▶ Selected excerpt:

►

Wednesday, January 31, 2007

Ninjawords -- because 18 DEX > *

Phil Crosby said that online dictionaries made him feel like shouting, in his words, "get out of my face and show me a definition!” We've all experienced this problem first-hand many times over the years, especially as dictionary.com, Merriam-Webster Online, and even Wiktionary bloated their pages more and more (though, in their defense, Wiktionary's "bloated" pages consist mostly of value-added content as opposed to graphics, ads, and inefficient layout coding). That's why he created Ninjawords.

In line with his original goal, Phil's solution is fast -- for me, on a mediocre broadband connection, a single lookup takes less than half a second from the time I press enter to the time I start reading the definition(s). Additionally, it is primarily populated with definitions from Wiktionary, which I'm all for. But to top it all off, Ninjawords has additional features that set it far ahead of the pack. For instance, you can enter multiple search terms by separating them with commas, and the results are all returned instantly on the same page. Also, when you have a typo, Ninjawords not only offers guesses as to what you meant to type -- it also automatically returns the definition of the most relevant suggestion.

The minimalist interface takes a queue from Google, and is welcome respite from the terrors of Merriam-Webster:


Check out the site for yourself!

Labels: , , , ,

Tuesday, December 12, 2006

Wiktionary: Replacing them all

Only an evolving medium can describe an evolving entity like the English language, especially if the entity evolves as quickly as the English language. Today, Wiktionary is four years old, and it makes the competition look incredibly slow -- slow to keep up with the language, and slow to load in my web browser.

If you were to look up the word podcast on Merriam-Webster Online, you would be greeted with the following:

As you can see, it's not in there, but I doubt that Merriam-Webster questions the legitimacy of the word: they use the word quite often. As I write this, the root word podcast appears on Merriam-Webster’s main page four times -- once as a common noun ("this free podcast delivers a daily dose of word power and fun"). Their podcast section is even listed as a free daily feature:

Isn’t it ironic? A dictionary website, whose main draw is ostensibly to find definitions of words, uses a word that’s missing from their own dictionary multiple times on the main page! A further irony is the fact that podcasts are a free service of Merriam-Webster, yet to find out what the word means, you’d be forced to search for it at another site.

◄

▶ Directive: Repeat everything from "Wiktionary: Replacing them" down to "my web browser." in the blog post about online dictionaries. The records that follow are separate from the blog post about online dictionaries.

▶ Data entries:

►

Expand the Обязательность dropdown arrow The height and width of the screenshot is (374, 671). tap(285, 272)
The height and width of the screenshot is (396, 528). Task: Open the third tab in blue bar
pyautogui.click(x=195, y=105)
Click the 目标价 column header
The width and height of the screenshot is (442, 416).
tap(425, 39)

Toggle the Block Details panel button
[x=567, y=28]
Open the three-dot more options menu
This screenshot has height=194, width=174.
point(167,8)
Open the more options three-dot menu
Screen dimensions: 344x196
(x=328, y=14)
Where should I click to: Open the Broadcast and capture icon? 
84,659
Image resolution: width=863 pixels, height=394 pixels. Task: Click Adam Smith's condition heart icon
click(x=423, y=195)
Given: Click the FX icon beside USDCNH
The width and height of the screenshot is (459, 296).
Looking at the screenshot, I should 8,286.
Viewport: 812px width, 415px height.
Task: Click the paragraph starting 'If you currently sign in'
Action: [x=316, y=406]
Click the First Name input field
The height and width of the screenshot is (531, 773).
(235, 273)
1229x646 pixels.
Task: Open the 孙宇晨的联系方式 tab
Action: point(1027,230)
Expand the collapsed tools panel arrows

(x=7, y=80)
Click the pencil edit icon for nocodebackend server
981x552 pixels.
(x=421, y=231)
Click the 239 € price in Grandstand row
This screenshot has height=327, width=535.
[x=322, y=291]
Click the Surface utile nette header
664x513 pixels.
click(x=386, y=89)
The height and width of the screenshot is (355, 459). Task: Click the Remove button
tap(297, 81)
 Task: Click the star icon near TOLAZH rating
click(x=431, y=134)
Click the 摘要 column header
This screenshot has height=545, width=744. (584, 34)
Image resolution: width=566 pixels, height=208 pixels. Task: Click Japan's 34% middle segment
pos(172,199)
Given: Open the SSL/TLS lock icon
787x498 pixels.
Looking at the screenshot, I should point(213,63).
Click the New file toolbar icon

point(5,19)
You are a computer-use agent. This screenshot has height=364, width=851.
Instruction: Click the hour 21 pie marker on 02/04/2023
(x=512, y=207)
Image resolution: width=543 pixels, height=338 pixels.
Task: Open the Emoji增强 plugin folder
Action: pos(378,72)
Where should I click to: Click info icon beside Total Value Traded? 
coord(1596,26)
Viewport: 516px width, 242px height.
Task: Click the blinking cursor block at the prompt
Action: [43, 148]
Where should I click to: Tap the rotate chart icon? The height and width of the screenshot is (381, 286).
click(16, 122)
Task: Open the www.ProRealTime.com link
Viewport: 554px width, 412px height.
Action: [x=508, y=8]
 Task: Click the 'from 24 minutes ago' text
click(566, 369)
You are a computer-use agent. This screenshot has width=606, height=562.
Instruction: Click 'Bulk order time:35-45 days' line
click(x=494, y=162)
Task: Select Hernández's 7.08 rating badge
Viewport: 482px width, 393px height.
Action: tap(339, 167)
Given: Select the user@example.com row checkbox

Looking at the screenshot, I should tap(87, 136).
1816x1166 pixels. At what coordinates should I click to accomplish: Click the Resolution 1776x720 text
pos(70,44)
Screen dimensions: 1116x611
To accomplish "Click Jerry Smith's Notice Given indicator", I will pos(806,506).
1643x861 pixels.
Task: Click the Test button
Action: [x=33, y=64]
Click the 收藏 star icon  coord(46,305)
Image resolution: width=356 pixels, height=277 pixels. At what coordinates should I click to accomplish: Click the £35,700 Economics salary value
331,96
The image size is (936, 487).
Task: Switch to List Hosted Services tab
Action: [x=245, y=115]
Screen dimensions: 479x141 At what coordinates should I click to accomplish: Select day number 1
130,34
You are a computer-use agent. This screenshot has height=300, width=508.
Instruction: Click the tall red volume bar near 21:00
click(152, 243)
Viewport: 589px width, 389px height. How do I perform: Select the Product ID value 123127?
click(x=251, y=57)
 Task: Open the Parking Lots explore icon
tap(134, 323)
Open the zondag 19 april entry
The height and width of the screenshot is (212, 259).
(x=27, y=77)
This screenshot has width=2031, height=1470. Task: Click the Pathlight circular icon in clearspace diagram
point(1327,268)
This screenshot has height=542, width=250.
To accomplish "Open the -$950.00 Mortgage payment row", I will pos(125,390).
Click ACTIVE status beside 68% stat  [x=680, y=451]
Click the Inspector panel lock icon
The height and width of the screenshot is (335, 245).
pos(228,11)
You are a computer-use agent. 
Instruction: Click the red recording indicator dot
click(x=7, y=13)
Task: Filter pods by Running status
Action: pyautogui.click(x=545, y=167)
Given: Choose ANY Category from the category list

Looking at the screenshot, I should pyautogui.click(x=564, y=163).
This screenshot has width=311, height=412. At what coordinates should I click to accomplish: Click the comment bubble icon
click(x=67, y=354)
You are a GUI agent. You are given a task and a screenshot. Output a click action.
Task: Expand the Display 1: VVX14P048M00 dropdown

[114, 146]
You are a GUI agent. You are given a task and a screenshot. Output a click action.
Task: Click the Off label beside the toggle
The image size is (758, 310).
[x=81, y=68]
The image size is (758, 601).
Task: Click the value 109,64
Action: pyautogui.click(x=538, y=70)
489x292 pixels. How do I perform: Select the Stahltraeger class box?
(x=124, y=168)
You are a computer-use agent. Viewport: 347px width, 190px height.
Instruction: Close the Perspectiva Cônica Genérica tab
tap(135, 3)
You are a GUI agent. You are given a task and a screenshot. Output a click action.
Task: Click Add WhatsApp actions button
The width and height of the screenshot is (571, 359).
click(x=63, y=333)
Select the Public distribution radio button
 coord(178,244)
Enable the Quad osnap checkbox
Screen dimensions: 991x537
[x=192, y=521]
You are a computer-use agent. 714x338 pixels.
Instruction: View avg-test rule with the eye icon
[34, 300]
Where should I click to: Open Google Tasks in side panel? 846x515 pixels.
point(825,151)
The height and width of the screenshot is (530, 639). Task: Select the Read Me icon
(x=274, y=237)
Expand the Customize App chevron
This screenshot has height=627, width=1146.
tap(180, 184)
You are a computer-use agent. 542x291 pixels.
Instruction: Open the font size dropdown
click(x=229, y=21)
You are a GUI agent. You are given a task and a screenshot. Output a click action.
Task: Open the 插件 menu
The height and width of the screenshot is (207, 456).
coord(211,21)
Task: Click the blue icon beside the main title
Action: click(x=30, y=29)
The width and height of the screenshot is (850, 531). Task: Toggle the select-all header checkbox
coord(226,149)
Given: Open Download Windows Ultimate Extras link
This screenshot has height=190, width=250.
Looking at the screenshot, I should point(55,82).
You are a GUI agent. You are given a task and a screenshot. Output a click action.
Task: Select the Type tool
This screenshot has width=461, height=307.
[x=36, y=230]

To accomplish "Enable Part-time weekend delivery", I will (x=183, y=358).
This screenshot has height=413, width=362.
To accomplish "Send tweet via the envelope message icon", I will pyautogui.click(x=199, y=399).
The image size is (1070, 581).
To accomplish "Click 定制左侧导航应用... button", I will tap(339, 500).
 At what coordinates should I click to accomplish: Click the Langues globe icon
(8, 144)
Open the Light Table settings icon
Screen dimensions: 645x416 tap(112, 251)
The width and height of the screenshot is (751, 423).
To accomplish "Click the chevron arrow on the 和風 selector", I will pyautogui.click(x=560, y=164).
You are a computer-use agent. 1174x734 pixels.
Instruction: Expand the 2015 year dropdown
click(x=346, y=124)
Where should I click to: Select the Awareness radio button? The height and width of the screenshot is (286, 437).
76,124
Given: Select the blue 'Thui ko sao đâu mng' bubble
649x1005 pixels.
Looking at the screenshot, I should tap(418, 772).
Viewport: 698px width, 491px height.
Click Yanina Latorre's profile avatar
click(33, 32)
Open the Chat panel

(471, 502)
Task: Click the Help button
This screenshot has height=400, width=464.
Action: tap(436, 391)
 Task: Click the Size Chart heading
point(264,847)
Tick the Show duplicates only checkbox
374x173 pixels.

◄

▶ Answer for the task:
Wiktionary: Replacing them all

Only an evolving medium can describe an evolving entity like the English language, especially if the entity evolves as quickly as the English language. Today, Wiktionary is four years old, and it makes the competition look incredibly slow -- slow to keep up with the language, and slow to load in my web browser.